> _Exercise requirements_
(a) Retype the section of the telemedicine column that opens with the words containing "As recovery from" and closes with "of doing things.".
(b) In the telemedicine column, what share of U.S. physicians had adopted some version of telemedicine by April 2020?

> _Supplied passage_

Articles

Telemedicine Will Be Great After Covid, Too

Bloomberg Opinion , March 31, 2021

As recovery from the coronavirus pandemic continues, Bloomberg Opinion is running columns looking at crisis-inspired innovations that promise better living over the long run — from more resilient economies and healthier offices to five-star meal kits and less unnecessary business travel.

People have been predicting the ascent of telemedicine since the 1920s, but even mass broadband use wasn’t enough to make it catch on. Doctors were too worried about losing income, privacy restrictions limited the utility of software and people were just too accustomed to the old ways of doing things.

Then Covid-19 arrived and everything changed. In-person doctor visits became dangerous for both patients and medical staff. By April 2020, half of U.S. physicians had adopted some version of telemedicine, up from 18% in 2018. Mount Sinai Faculty Practice in New York City reported that it had more telehealth visits on an average day that month than in all of 2019.

As the pandemic wanes, some of those visits will no doubt go back to being face to face. But many won’t — and shouldn’t. Telemedicine is too convenient for both patients and doctors.

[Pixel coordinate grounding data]
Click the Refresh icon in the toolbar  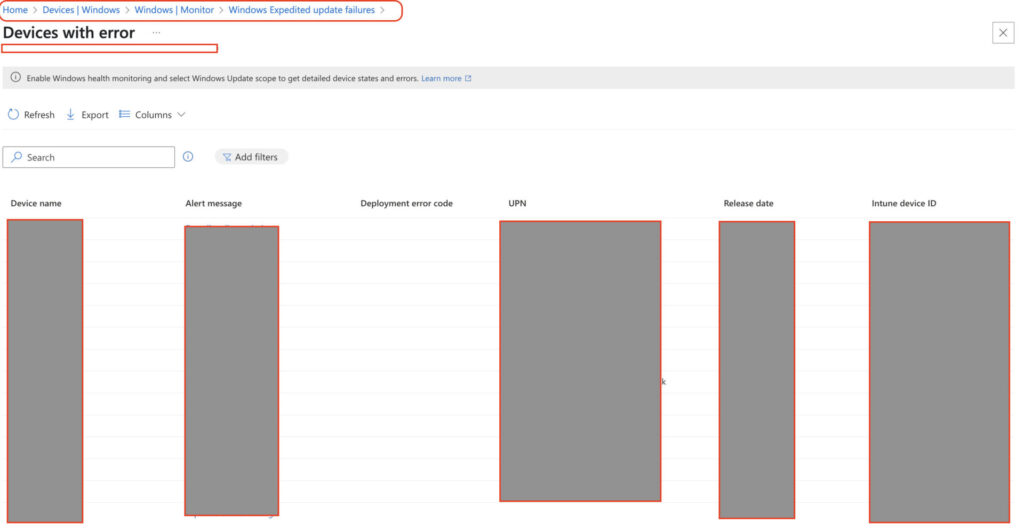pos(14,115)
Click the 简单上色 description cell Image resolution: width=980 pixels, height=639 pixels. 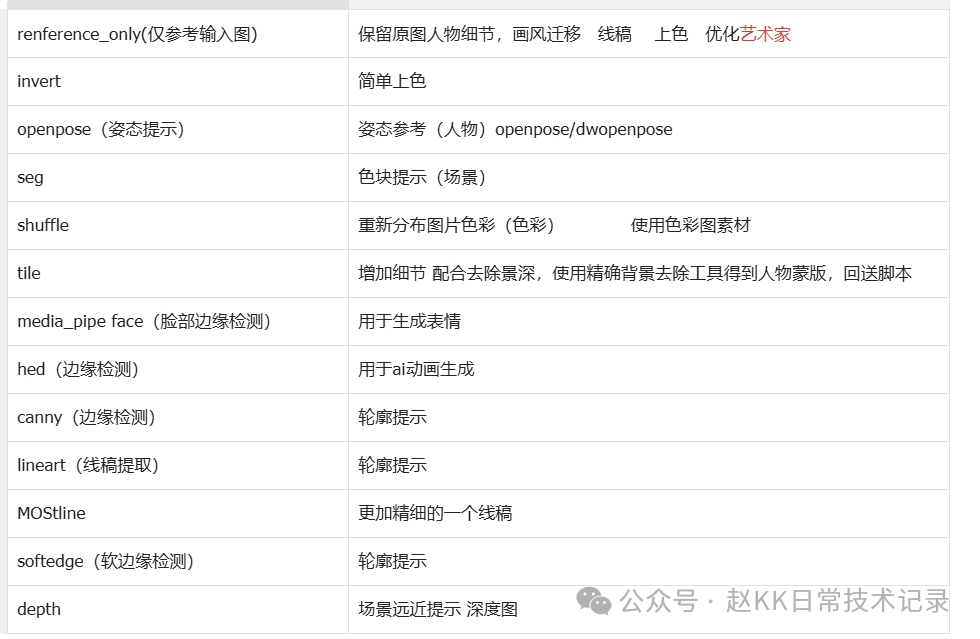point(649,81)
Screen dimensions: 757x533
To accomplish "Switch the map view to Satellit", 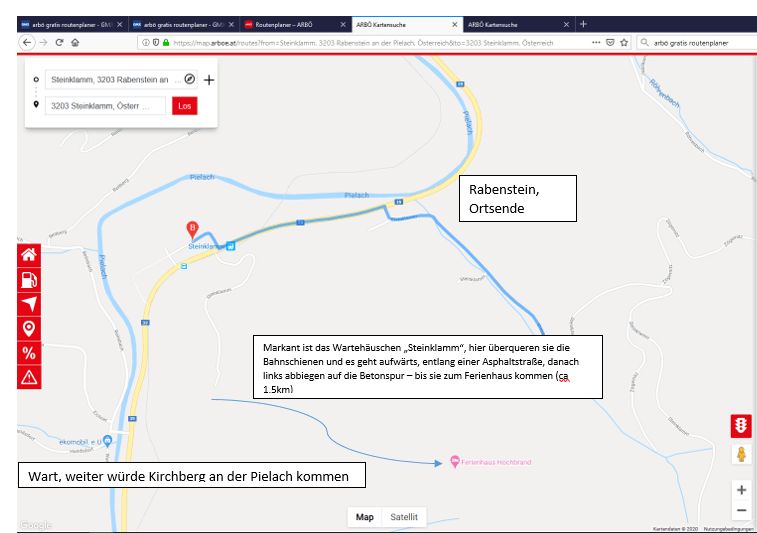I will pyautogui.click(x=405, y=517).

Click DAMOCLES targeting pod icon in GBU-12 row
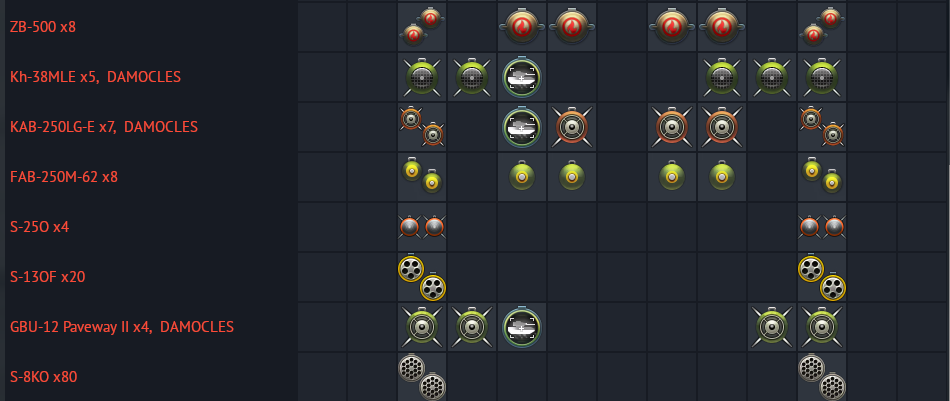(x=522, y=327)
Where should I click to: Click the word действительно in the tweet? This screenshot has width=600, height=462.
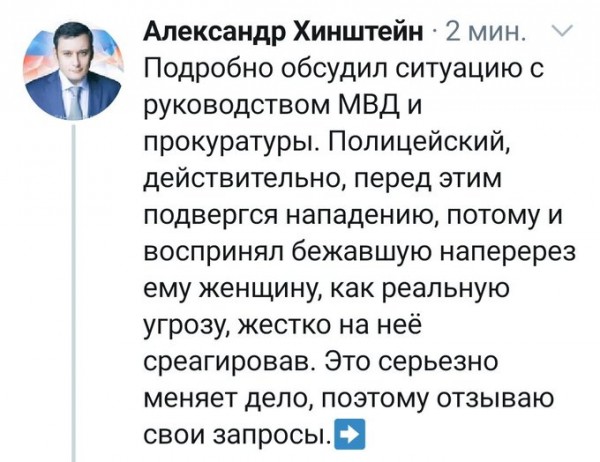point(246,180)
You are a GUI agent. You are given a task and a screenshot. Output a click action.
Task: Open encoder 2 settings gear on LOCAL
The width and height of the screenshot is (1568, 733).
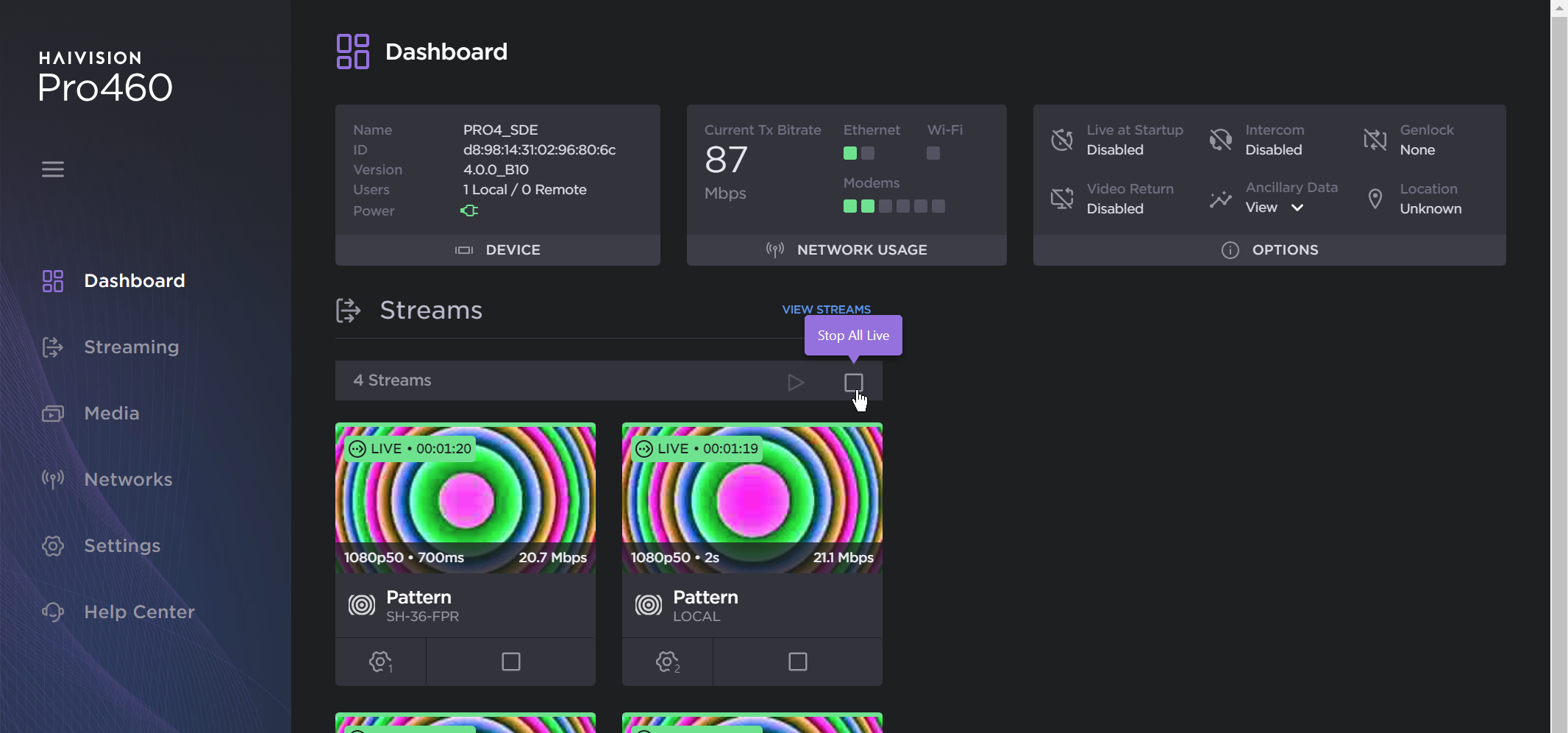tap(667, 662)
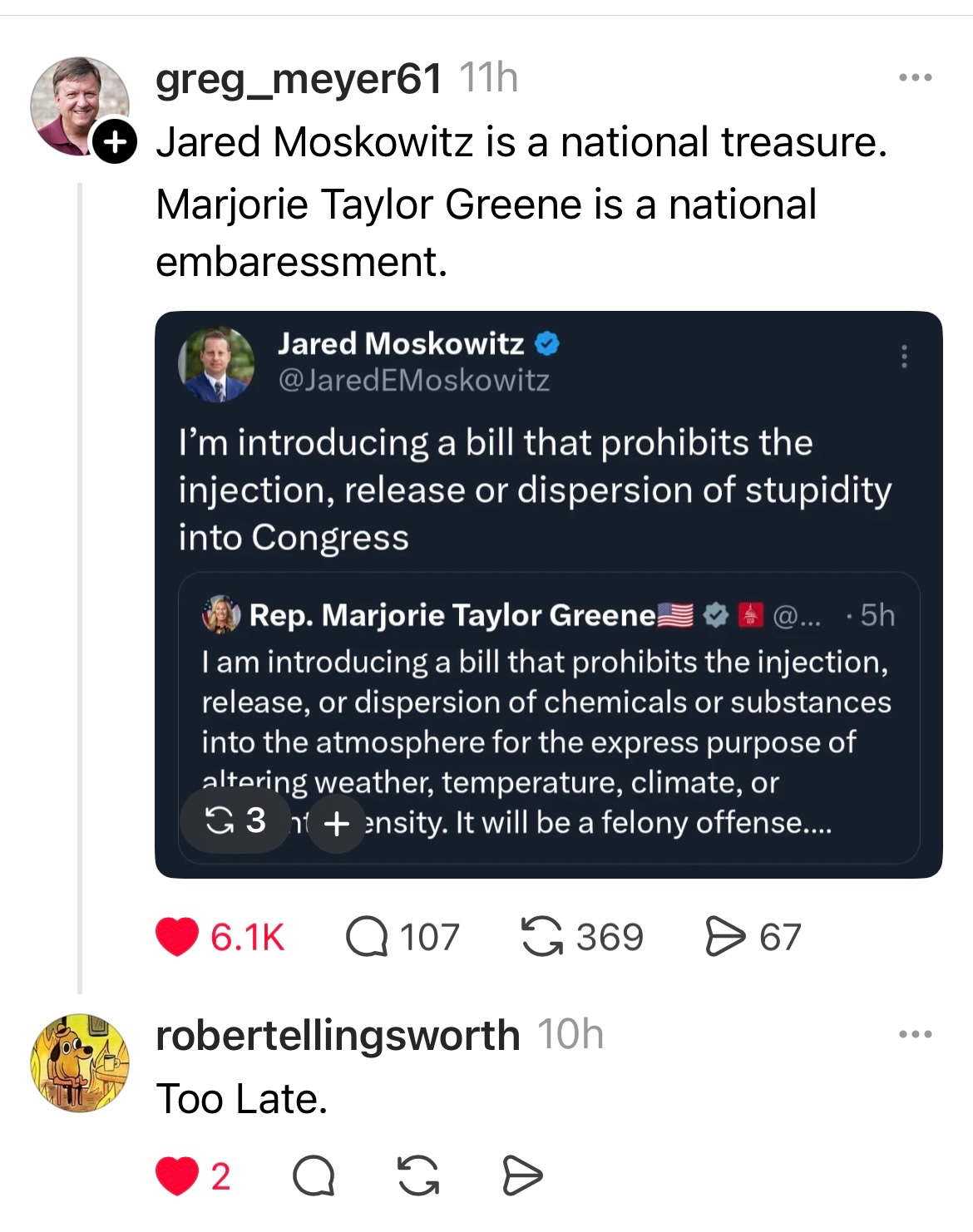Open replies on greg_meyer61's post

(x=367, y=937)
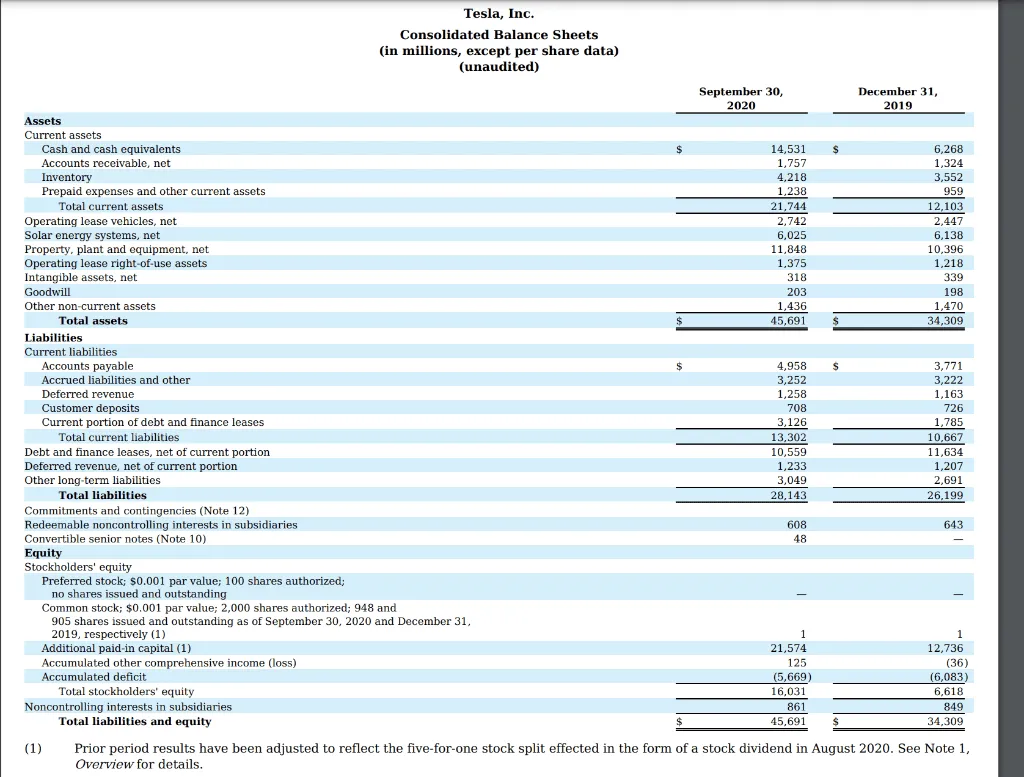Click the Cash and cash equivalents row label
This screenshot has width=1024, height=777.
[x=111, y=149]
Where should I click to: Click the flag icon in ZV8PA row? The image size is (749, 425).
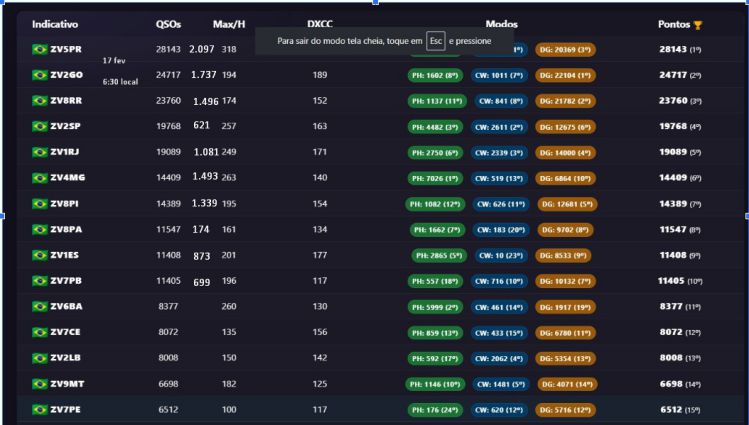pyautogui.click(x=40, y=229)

> _Per-task outputs_
(a)
As recovery from the coronavirus pandemic continues, Bloomberg Opinion is running columns looking at crisis-inspired innovations that promise better living over the long run — from more resilient economies and healthier offices to five-star meal kits and less unnecessary business travel.

People have been predicting the ascent of telemedicine since the 1920s, but even mass broadband use wasn’t enough to make it catch on. Doctors were too worried about losing income, privacy restrictions limited the utility of software and people were just too accustomed to the old ways of doing things.

(b) Half of U.S. physicians.